▶ **REQUIRED WORK**: Your answer is to be the exact text of the lines from the one containing "How do I perform: Click" through the final line of the entries, restated in full, with pictures omitted.
○ ○ ○ ○ ○ ○ ○
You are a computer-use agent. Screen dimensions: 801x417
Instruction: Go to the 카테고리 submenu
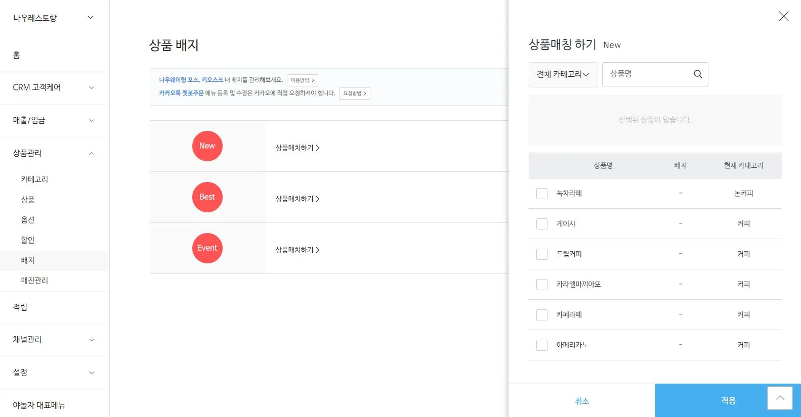click(34, 179)
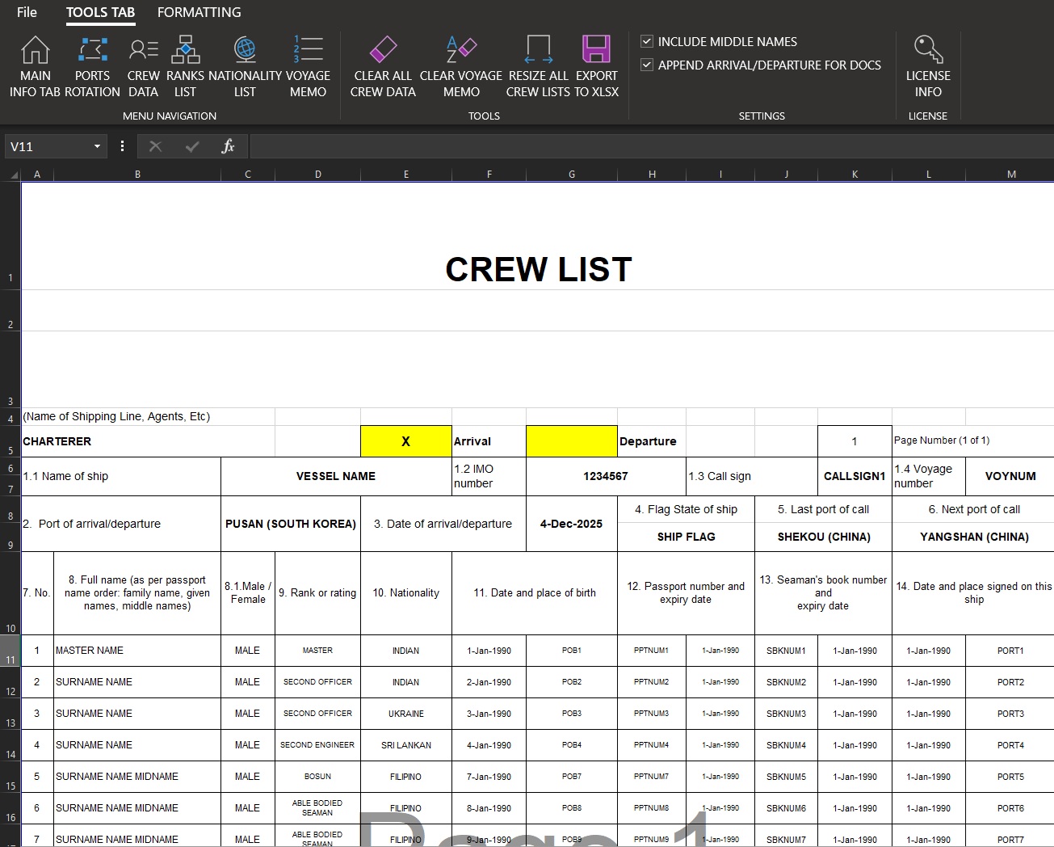The image size is (1054, 847).
Task: Open the Ranks List
Action: point(185,66)
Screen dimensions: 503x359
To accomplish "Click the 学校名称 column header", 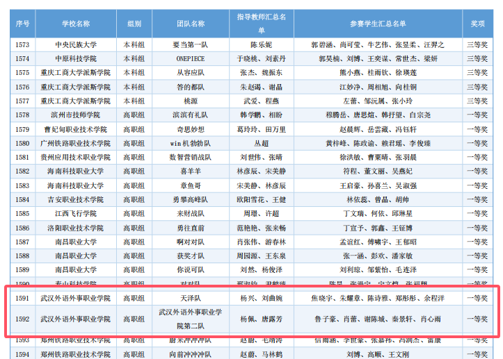I will point(75,24).
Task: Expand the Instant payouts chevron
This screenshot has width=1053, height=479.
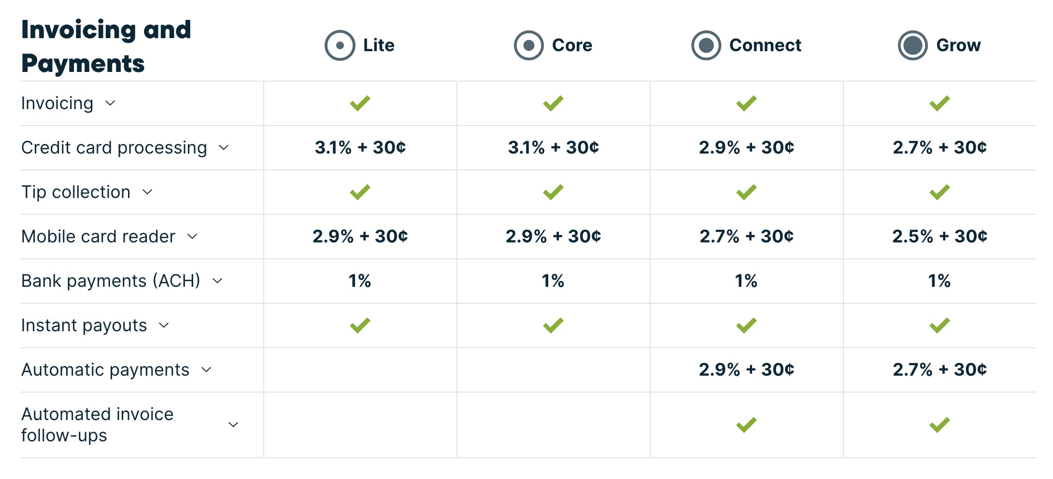Action: [164, 325]
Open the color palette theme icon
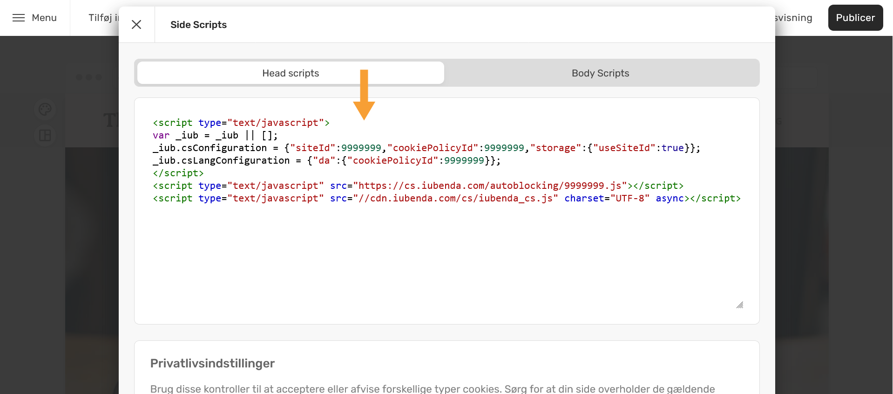Viewport: 893px width, 394px height. point(45,110)
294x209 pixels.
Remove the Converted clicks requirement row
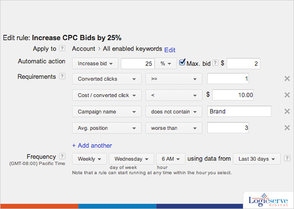[287, 79]
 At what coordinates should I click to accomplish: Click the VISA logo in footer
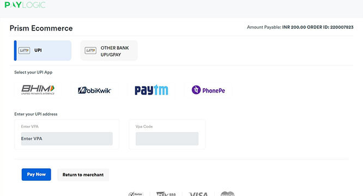tap(198, 194)
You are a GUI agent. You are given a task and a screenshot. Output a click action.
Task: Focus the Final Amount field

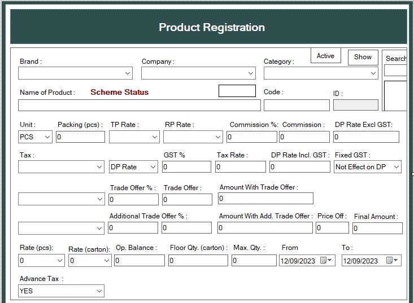tap(377, 228)
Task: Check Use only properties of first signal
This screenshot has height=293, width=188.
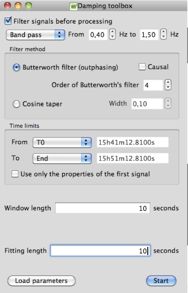Action: pyautogui.click(x=15, y=174)
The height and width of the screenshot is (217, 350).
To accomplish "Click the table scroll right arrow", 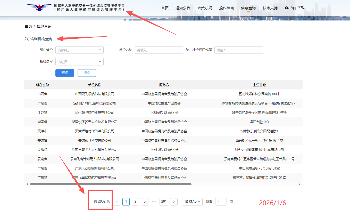I will click(x=299, y=184).
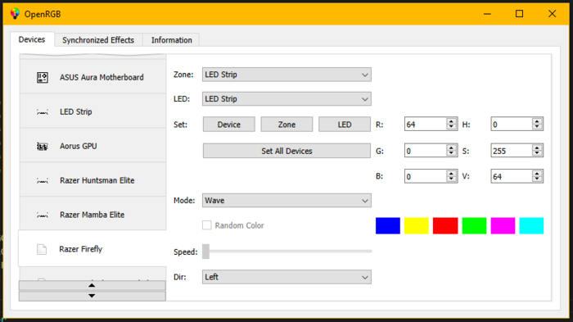
Task: Open the Dir dropdown set to Left
Action: click(x=287, y=277)
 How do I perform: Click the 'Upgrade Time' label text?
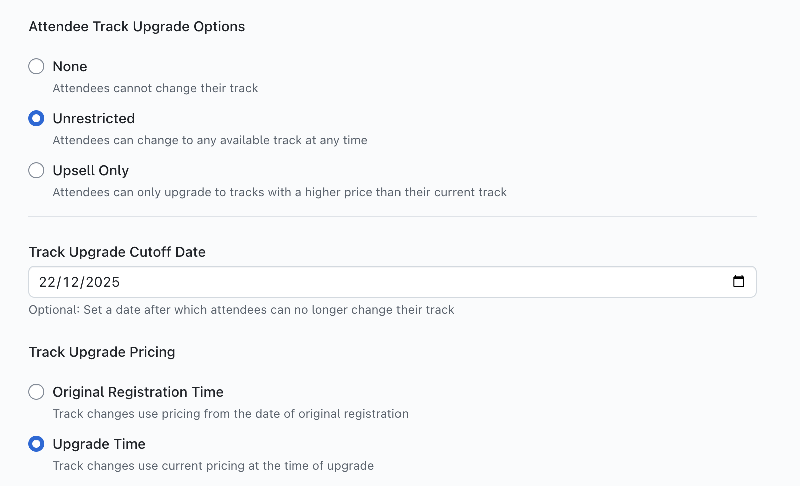[99, 444]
○ ○ ○ ○ ○ ○ ○
▶ **RESPONSE FOR THIS EXERCISE**:
 How do I perform: Click the 'Upgrade Time' label text?
[99, 444]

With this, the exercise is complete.